The work introduced by this thesis presents two contributions in the field of crowd density calculation.
The first contribution based on using heat signature in human density calculations with adding two enhancements on previous researches. The two enhancements summarized as dividing the video frames into near and far parts and dividing the temperature of the human shield into two ranges for covered and uncovered skin.

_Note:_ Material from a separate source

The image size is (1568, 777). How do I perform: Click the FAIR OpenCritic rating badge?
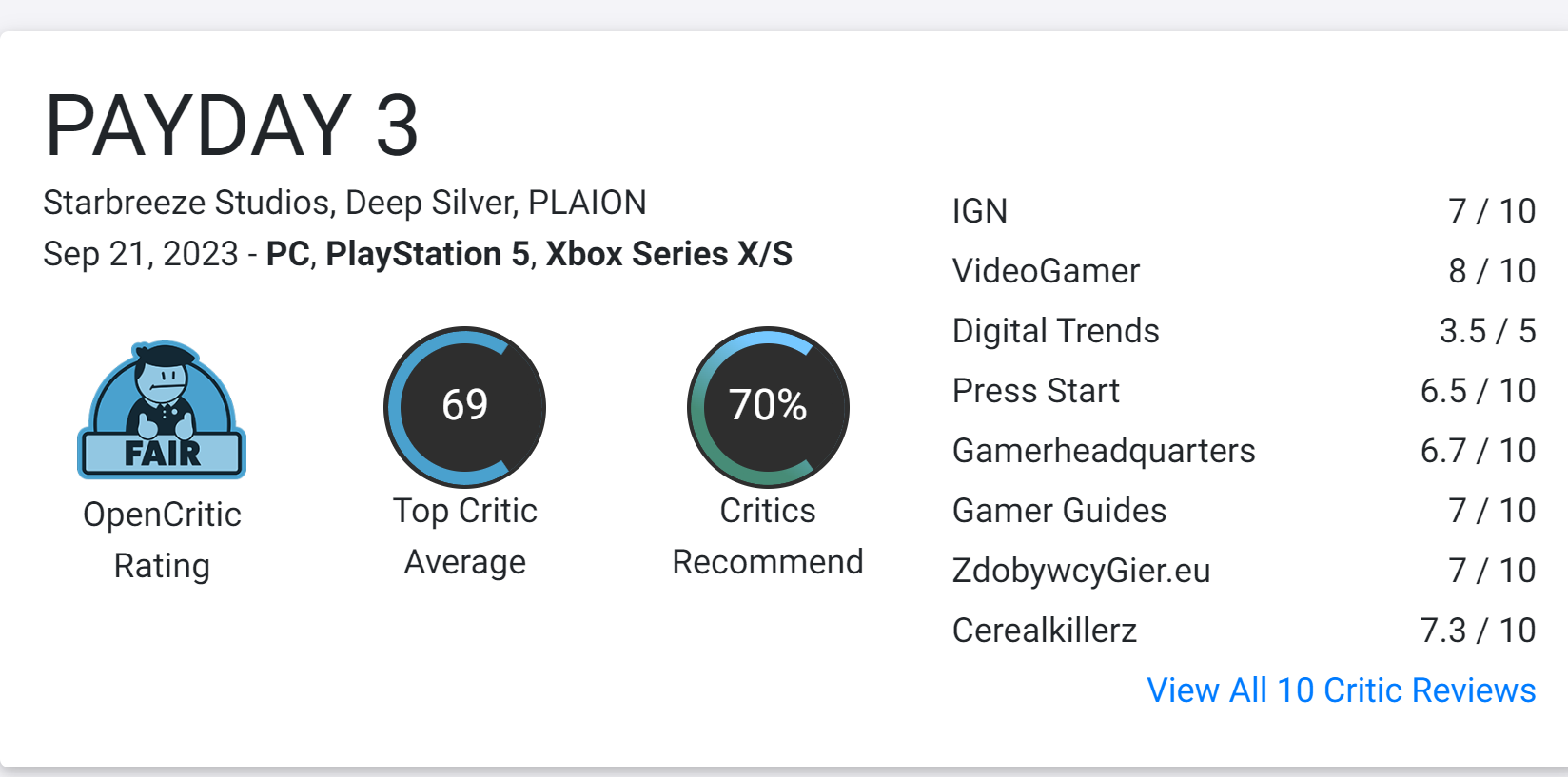coord(162,410)
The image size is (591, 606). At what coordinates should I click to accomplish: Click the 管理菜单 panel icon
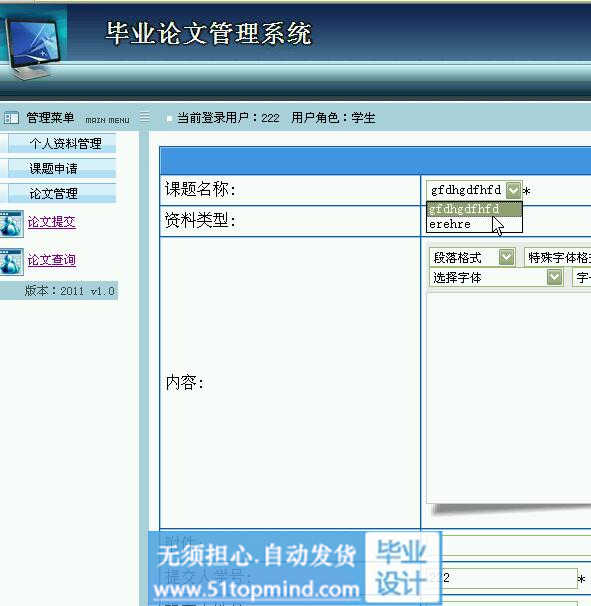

The second contribution is based on combining a background subtraction technique for motion analysis with frame differencing to detect human motion density percentage. In addition, the threshold used in motion analysis methodology is calculated from the motion speed value. A proposed approach in this research is to use the relation between speed and density value to obtain the required speed value without applying the object tracking technique. So, the density value obtained from the heat technique used to detect the speed of moving persons. The results of that comparison showed the high accuracy of the proposed approaches and suggested enhancements for both heat signature and motion analysis crowd estimations that matched the results of manual estimation. The system is capable of estimating the density of any crowd (homogenous or non-homogeneous) also offered accurate crowd classification results that were checked by watching the videos. Using the GUI developed crowd dynamics can be observed to detect any abnormal changes in crowd state. The integration of two different approaches (heat signature and motion analysis) guarantees an accurate refinement of false positives of both.
Last, but not least, the system has the following advantages over it
. No user input is required in real time work of the system
The system does not depend on a specific direction of people motion.